The chancel has a well-preserved piscina with flowing tracery matching the east window and two drains (one for the water from the lavabo at Mass, the other for the water from washing the sacred vessels). There is also a stepped sedilia. Medieval floor tiling survives here, in small tiles which were cheap glazed imitations of encaustics. Most of the glazing, and hence the decoration, has worn off these.

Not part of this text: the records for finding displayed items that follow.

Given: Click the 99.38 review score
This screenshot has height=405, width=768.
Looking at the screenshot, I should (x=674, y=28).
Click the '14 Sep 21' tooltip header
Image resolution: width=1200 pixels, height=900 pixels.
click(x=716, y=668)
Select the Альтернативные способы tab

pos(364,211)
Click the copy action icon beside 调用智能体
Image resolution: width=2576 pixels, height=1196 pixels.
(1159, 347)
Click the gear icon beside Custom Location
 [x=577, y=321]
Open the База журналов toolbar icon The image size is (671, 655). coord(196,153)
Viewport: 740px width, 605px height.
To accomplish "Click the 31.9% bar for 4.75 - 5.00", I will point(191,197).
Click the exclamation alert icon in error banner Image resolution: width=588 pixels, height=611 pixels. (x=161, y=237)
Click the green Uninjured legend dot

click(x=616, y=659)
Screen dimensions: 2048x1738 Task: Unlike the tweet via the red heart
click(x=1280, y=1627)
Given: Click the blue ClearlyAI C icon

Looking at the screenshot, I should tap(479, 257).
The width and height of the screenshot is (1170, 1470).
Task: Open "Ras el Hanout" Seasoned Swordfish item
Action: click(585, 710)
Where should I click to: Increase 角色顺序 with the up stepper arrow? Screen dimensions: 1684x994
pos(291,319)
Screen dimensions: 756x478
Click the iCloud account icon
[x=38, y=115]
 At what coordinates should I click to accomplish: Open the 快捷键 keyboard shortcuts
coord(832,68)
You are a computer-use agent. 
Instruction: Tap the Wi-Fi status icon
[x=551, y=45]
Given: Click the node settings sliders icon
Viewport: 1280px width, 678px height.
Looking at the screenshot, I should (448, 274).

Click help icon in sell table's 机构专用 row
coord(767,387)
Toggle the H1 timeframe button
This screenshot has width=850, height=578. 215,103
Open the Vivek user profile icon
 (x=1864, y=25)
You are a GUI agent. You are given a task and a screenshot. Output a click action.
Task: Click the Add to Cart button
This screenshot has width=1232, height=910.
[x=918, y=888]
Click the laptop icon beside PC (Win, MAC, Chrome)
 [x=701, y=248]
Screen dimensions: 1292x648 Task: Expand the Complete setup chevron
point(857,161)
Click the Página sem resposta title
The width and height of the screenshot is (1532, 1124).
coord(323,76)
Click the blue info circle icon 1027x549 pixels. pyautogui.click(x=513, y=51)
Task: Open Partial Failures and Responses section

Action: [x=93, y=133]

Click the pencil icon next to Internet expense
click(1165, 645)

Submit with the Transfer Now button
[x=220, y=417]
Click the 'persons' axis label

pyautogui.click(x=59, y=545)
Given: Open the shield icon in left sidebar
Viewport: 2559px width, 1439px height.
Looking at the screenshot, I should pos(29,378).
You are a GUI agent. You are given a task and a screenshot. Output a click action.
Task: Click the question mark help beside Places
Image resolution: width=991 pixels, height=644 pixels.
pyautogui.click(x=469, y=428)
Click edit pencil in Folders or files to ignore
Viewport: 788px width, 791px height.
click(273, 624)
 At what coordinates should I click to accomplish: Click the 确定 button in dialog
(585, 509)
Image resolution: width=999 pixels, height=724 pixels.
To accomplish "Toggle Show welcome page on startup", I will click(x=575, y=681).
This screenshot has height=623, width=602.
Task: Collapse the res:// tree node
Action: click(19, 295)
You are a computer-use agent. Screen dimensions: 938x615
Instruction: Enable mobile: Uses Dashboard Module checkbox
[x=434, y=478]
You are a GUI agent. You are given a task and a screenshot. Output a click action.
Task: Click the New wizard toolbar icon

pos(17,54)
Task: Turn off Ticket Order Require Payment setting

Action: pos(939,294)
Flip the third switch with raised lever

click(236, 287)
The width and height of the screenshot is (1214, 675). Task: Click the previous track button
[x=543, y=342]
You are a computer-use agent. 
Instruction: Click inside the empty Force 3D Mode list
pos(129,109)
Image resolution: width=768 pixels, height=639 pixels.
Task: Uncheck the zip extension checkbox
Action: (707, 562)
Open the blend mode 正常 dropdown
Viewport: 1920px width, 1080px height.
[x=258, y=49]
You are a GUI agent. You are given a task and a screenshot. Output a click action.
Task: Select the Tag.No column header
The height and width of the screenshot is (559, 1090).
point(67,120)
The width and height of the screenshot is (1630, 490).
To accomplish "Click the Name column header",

The stained glass in the church is Victorian. The east window depicts the Ascension of Christ, designed by one Mrs Nelson in 1884. She also did the two murals flanking the window, which depict the Four Evangelists.On stylistic grounds, she is thought to have been a cartoonist for the firm of Heaton, Butler and Bayne. A chancel side window depicts the apostles Peter and Andrew, and a nave side window has the symbols of the Evangelists in its upper lights.